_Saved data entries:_
========
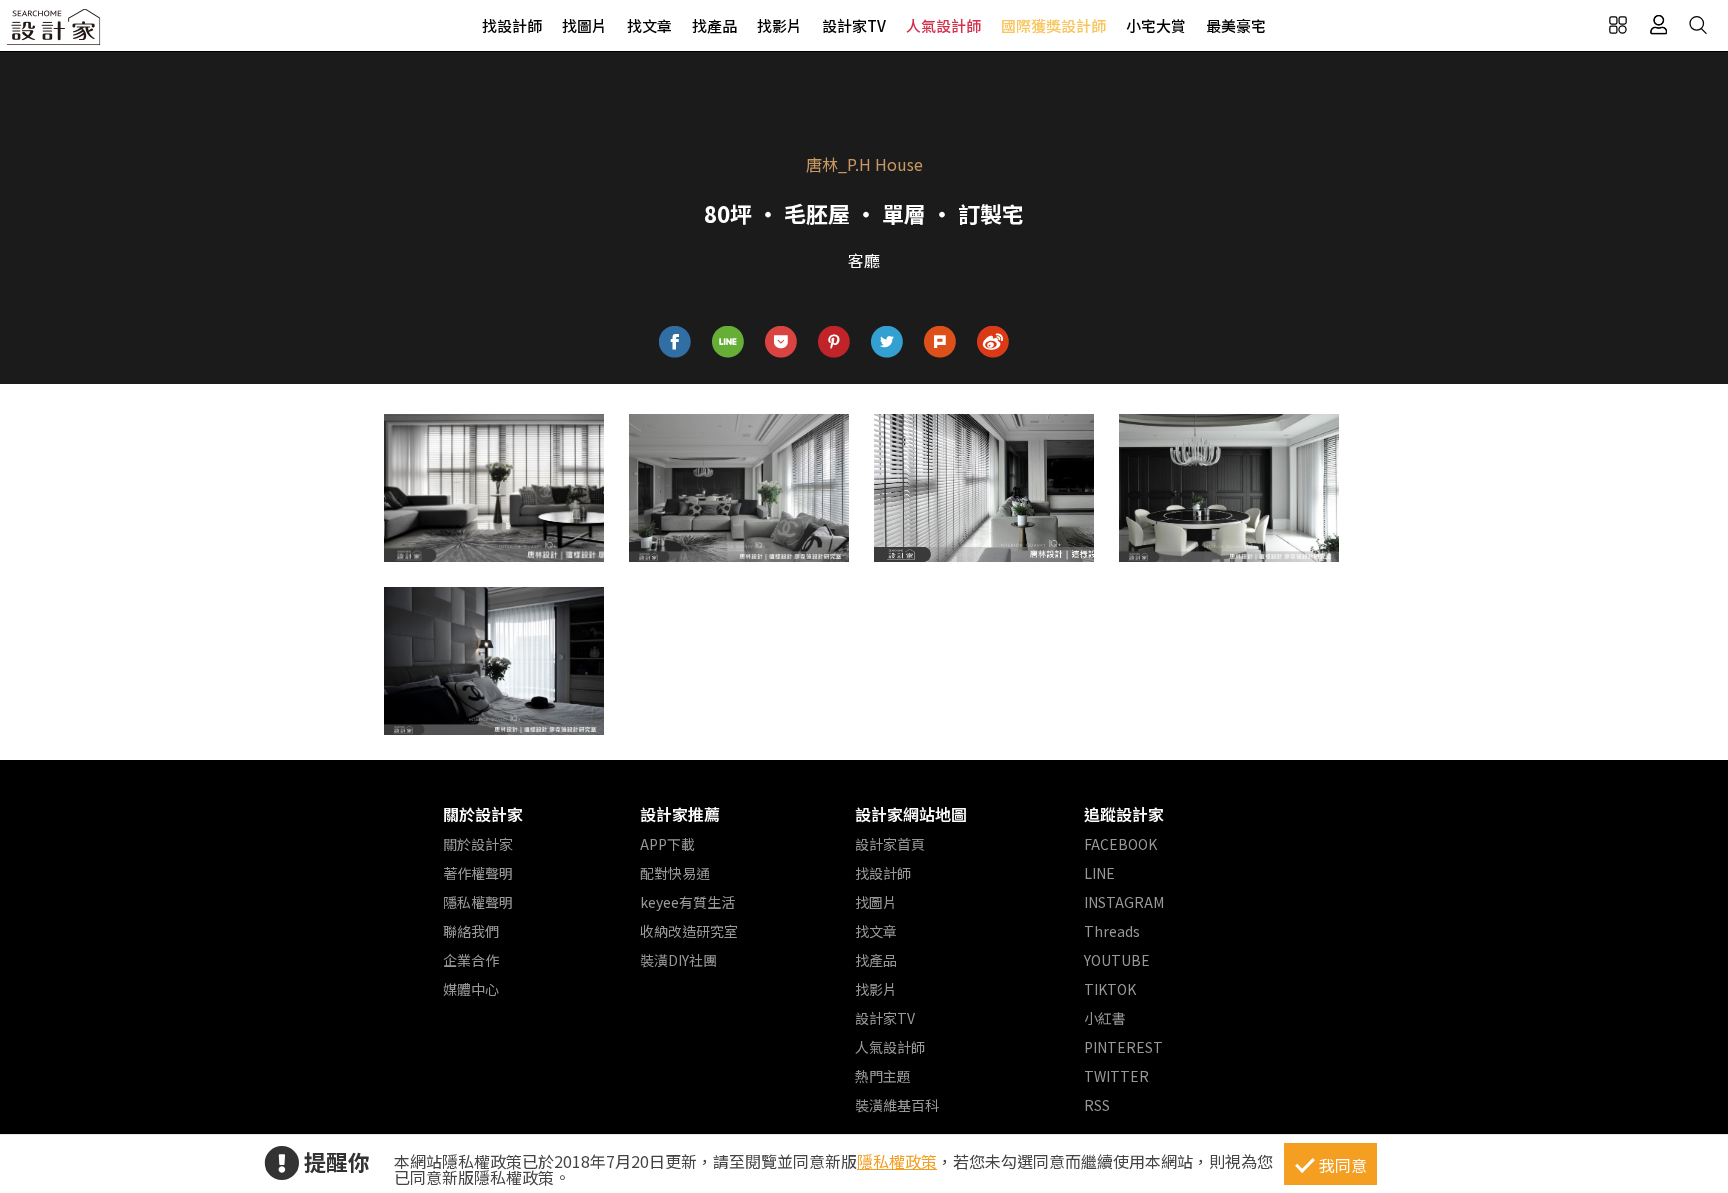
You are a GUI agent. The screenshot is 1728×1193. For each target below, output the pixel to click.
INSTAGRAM (1124, 902)
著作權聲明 (478, 873)
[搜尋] (1698, 25)
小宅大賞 (1156, 25)
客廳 (864, 260)
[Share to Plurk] (940, 342)
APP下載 (667, 844)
========
_Work item:_ Retype the records above exactly, leaving every picture out of your copy.

_Exercise response:_
You are a GUI agent. The screenshot is 1728×1193. For each target below, output the pixel to click.
INSTAGRAM (1124, 902)
著作權聲明 (478, 873)
[搜尋] (1698, 25)
小宅大賞 (1156, 25)
客廳 (864, 260)
[Share to Plurk] (940, 342)
APP下載 (667, 844)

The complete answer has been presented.